Disability commission ignored as restaurants allowed more tables outside

To ease the pressure caused by COVID-19 safety measures on restaurants, government has relaxed conditions for outside dining, but this is ruffling feathers, as JAMES DEBONO found out

The Nola café outdoor extension: residents and businesses were outraged at this latest example of gratuitous al fresco catering taking parking spaces away from the community
The Nola café outdoor extension: residents and businesses were outraged at this latest example of gratuitous al fresco catering taking parking spaces away from the community

No consultations are taking place with the disability commission over the allocation of outside tables and chairs for restaurants to mitigate COVID-19 conditions, Oliver Scicluna said.

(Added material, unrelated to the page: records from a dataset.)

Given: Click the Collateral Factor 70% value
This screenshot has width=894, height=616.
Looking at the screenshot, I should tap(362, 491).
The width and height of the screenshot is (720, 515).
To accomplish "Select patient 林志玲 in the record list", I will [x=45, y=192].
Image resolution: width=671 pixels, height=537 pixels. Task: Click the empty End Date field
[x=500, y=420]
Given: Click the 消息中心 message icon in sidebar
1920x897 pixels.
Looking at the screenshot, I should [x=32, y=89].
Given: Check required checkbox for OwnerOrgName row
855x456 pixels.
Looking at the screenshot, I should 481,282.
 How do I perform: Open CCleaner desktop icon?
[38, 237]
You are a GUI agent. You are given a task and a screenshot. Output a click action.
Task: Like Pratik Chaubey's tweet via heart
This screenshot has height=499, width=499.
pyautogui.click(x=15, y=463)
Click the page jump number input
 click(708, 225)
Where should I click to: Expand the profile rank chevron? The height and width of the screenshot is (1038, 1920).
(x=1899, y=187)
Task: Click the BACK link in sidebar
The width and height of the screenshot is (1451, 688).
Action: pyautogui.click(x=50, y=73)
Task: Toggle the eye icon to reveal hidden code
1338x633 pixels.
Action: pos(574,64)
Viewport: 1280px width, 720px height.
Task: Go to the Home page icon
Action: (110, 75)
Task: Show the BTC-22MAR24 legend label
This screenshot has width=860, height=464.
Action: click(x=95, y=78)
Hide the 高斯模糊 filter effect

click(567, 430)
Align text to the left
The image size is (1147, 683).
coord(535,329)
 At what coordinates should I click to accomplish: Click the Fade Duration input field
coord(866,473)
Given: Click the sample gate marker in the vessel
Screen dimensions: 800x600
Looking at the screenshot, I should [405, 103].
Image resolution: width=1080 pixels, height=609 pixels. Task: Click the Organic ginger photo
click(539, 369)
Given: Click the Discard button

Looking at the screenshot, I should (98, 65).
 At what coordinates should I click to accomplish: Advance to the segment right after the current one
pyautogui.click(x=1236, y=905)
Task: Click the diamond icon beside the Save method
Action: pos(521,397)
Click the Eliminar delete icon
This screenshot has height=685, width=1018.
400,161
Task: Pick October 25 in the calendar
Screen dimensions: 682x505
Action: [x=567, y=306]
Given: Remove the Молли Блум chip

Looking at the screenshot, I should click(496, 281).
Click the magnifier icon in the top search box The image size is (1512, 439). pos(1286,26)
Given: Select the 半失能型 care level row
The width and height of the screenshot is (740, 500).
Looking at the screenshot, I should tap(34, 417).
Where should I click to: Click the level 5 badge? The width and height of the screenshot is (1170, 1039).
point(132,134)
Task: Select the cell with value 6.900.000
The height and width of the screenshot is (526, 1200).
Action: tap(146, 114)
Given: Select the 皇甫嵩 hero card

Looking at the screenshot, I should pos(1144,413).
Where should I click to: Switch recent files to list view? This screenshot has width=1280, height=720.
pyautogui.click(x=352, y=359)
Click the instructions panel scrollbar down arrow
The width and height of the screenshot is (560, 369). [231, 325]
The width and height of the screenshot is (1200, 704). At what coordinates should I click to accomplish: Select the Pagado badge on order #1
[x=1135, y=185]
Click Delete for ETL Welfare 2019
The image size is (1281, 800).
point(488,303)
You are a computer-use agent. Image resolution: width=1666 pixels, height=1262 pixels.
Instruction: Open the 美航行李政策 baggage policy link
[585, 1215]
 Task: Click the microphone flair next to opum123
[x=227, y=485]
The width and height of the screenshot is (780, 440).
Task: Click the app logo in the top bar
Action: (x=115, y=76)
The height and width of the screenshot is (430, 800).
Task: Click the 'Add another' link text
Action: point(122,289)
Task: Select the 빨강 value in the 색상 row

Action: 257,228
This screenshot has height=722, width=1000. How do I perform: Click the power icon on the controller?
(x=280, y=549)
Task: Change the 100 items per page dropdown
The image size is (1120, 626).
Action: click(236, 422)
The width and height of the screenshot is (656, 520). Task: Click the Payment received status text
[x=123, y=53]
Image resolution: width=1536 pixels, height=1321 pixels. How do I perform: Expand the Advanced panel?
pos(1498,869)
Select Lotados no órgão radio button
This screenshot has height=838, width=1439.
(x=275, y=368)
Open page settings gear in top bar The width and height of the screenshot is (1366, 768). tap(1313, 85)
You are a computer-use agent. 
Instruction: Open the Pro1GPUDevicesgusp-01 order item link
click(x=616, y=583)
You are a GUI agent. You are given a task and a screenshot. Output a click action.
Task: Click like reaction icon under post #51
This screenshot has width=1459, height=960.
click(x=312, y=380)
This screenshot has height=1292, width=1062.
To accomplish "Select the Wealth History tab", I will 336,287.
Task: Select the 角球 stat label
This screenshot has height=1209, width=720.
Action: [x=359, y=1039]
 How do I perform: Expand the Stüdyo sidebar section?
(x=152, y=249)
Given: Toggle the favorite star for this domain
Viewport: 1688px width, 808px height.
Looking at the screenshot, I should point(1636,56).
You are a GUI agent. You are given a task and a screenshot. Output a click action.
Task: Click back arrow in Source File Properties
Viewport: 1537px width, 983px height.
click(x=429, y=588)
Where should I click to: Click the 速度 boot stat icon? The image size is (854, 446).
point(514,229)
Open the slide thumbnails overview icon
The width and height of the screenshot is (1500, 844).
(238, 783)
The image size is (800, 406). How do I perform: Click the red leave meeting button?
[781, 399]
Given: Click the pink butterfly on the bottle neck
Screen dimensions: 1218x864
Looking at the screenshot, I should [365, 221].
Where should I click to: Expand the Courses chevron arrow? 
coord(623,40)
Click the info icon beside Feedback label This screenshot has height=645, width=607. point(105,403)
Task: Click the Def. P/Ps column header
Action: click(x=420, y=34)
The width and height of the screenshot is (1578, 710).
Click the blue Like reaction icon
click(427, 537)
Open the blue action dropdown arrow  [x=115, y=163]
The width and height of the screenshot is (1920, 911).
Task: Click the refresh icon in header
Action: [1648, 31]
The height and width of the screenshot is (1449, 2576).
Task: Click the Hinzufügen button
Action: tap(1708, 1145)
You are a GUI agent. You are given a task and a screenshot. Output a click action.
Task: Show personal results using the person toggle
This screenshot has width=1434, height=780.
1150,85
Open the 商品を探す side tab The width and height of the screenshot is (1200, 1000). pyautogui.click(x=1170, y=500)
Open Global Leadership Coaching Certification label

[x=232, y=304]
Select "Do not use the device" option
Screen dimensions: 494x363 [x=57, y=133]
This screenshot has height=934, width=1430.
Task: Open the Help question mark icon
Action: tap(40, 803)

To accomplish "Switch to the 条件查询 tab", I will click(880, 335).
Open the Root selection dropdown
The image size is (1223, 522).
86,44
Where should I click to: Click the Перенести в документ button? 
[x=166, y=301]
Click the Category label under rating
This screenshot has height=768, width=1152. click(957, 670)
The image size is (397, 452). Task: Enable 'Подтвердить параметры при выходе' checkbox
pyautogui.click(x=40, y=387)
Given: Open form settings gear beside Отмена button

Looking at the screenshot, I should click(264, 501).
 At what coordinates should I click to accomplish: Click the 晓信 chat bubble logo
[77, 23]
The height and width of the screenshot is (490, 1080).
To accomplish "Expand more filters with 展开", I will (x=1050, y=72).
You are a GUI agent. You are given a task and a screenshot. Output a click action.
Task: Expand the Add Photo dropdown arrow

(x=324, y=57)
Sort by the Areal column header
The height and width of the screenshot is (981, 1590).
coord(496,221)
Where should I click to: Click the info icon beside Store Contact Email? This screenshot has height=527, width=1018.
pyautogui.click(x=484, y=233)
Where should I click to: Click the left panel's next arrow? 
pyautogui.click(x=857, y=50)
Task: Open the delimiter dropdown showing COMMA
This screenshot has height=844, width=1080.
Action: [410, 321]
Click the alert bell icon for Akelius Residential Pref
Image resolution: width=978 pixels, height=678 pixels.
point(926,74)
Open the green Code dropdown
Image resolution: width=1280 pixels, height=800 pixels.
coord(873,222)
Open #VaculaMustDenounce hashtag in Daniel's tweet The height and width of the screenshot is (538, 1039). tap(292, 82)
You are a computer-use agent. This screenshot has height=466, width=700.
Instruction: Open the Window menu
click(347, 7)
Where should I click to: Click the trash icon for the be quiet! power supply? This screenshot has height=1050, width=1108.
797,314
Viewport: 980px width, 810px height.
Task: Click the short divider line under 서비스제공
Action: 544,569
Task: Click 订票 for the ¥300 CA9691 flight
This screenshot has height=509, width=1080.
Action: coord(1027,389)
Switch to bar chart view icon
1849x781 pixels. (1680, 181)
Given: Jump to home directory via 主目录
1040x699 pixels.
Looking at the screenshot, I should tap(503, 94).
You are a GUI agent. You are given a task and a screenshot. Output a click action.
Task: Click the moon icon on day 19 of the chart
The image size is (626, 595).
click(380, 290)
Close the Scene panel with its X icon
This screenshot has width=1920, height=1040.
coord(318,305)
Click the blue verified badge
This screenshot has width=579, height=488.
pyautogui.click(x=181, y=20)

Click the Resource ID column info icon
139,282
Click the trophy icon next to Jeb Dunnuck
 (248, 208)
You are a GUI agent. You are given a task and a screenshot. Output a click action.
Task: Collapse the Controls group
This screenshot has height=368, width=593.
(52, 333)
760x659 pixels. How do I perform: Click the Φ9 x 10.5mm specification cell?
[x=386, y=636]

The head of the National Commission for Persons with Disability (KNDP) accused the authorities of ignoring the organisation when considering extensions for outside eating beyond original planning permits.

“Following the latest relaxation of COVID-19 restrictions, we have not been consulted with regards to the extension of outside seating areas,” Scicluna told Malta Today.

The permitting system for outside tables was eased after new safety regulations required restaurants to have a 2m gap between tables. This obligation forced restaurants to reduce the numbers of inside tables, which prompted Prime Minister Robert Abela to speak of easing conditions for outside dining.

The decision prompted concern that pavements would be cluttered, making it difficult for people to walk freely.

Scicluna insisted that the role of the commission was to safeguard the rights of persons with a disability.

“So, while we understand the need for economic growth, we think that alternative solutions that respect the basic rights of persons with a disability, including the right have proper access to public infrastructure like pavements, can also be found, with the cooperation and goodwill of all stakeholders involved,” Scicluna said.

The situation for people for mobility problems was already difficult before the latest relaxation of rules.

Whenever a planning application is filed with the PA, the disability commission is consulted during the process and it can object or approve the project if it complies with accessibility standards.

Although the process is straightforward, enforcement remains a perennial problem as responsibility is shared between the Planning Authority, the Lands Authority and the Malta Tourism Authority.

“Usually we end up playing a game of musical chairs. If a single entity were to be empowered to carry out enforcement, this would greatly simplify our work and would bring about a significant improvement when it comes to the enforcement of accessibility issues,” Scicluna said.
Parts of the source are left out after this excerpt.